最後まで、泣くんじゃない。若干ネタバレ注意。

"リカルド共和国の警官であるルークは、警察署の方針を無視して、誘拐されたとみられる女性の行方を追っていた。
しかし監禁場所として目星を付けた場所に潜入してみると、そこには女性ではなく、世界的な大泥棒である「怪盗ビースト」がいた。"
スイッチのアドベンチャーゲーム。開発はルビーパーティー。
素晴らしいストーリーでした。色んなテーマが備わっているが、詰め込み過ぎという印象は全くなし。
「仲間との絆」「感情を持つという人間性の素晴らしさ」『互いを認め合う大切さ」「目の前の人も、周りの人も、全てを救ってみせるというヒーロー魂」
全部、これでもかというほど伝わってくる。使い古されたテーマだし、理想論ばかりだが、ここまで言葉と行動を尽くして見せられたら、納得するしかない。
どんなに甘くて青い理想でも、どんなにご都合主義な出来事でも、そこに至るまでの道のりを真摯に描けば、それは美しい奇跡になる。そういう現実では絶対に起こり得ない奇跡を見せてくれるのが、物語の成せる技だ。
このゲームは現実の厳しさや陰湿なところをかなりハッキリと描写しているが、最後はこれ以上ないくらいの大団円を迎える。そしてそれは安易なご都合主義なんかではなく、キャラの意思と行動にしっかり裏打ちされた、何かを積み重ねった結果として起こる、とても真実味のある奇跡だった。本当に感動しました。

が、そこに至るまでが結構大変。と言うのもこのゲーム、ストーリーゲームの割にはかなりキッチリとしたプレイを求めてくるのよね。
定期的にちゃんと文章を読んでいるか確認するような選択肢を問うてくるけど、これがストーリーの本筋とは関係ないような細かいところまで聞いてくるから嫌らしい。どんだけ遡るんだよという昔の話題を質問してくることもある。
まぁ過去の場面を振り返ったり、間違えてもやり直せるから何とかなるようにはなってるけど、ミスをするとクリアーランクが下がっていき、サブストーリーのアンロックに影響を与える。
サブストーリーはキャラの魅力を掘り下げてくれたり、ちょっと良い話や胸糞悪くなる話、更にはストーリーの理解に関わってくるものなど、どれも気になるものばかりで漏れなく読みたい気持ちにさせられるが、このクリアーランクの仕組みのせいで一筋縄ではいかなかった。

ちゃんと文章を読んでいるかだけでなく、かなりの推理力や観察力が問われる場面も多く、高ランクを目指すのは割と難しい。
特に辛かったのがQTE。
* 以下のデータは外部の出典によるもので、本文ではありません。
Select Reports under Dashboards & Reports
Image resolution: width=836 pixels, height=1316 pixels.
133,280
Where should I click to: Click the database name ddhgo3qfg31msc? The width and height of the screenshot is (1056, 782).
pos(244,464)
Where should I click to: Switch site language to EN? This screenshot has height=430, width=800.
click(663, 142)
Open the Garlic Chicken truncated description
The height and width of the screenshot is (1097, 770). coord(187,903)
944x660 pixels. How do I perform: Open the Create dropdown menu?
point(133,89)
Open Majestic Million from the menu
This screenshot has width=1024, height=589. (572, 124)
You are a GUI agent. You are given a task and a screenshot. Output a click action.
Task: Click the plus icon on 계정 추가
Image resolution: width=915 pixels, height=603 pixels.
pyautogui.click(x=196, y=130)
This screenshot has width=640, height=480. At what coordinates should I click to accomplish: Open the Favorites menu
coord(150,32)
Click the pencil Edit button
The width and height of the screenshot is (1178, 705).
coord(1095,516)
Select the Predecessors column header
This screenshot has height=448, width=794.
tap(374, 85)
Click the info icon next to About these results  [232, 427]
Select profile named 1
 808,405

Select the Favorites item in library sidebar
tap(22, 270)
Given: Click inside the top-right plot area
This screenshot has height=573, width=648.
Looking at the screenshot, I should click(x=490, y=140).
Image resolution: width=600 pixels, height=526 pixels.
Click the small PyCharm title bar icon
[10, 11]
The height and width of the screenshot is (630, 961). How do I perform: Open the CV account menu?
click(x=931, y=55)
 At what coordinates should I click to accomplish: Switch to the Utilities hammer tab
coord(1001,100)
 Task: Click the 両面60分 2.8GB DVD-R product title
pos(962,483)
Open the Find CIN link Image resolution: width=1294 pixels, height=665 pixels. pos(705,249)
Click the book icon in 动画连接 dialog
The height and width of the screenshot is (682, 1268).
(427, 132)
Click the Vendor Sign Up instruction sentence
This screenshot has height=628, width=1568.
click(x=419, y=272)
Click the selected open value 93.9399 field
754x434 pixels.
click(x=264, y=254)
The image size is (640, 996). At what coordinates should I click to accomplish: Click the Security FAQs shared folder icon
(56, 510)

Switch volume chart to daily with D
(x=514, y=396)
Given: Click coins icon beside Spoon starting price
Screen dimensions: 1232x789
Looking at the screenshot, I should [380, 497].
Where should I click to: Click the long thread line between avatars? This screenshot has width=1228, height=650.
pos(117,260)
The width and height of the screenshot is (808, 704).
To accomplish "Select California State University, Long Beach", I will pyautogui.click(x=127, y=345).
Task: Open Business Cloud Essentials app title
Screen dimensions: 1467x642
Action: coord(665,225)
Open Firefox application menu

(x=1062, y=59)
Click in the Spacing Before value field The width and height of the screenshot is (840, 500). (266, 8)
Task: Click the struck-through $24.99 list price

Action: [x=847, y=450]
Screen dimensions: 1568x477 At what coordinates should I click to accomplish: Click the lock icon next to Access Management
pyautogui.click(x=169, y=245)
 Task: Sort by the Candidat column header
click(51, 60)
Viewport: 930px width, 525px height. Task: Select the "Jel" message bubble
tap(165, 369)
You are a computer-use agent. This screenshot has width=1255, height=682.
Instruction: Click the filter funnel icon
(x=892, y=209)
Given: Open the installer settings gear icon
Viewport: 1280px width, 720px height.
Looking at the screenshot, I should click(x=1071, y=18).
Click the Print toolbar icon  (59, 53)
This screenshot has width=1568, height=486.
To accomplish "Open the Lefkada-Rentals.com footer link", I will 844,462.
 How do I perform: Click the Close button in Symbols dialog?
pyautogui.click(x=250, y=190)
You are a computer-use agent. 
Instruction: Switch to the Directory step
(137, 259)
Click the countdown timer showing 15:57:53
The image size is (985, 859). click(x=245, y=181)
これがやたらと難しいくせして、最後の方に設置されているせいでミスしてもリカバリーできる機会がないという嫌がらせ。QTE肯定派の俺でもこのゲームのQTEは不快感しかなかった。
まぁでも、QTEは別にしてもプレイヤーをちゃんとゲームに向き合わせようという工夫は悪いことじゃない。集中した方が楽しめるのは言うまでもないが、どうしたってテキストゲームはダラダラ遊んでしまいがち。そこを引き締めてくれる調整にはなっていた。
ただ、俺はこのゲームをかなり間を空けながらプレイしていたこともあって、半分くらいのチャプターで高ランクを維持する事ができず、あまりサブストーリーをアンロックできなかった。
まぁ面倒だしもう良いかなと思いながらエンディングを迎えたが、土壇場で想定外の出来事が発生する。そして真実を知るためには全てのエピソードで高ランクを取る必要があるという。
本当は早くマリオ3Dワールドをやりたかったけど、流石に気になる展開だったので頑張ってやり直しました。テキストゲームのやり直しプレイは大抵の場合面白くないけど、このゲームは輪をかけてつまらない。特にキャラを実際に操作して潜入するパートが大変で、周回プレイのために複数ルートあるので全く同じことを求められるわけではないが、ストーリーが気になる俺としては面倒なだけだった。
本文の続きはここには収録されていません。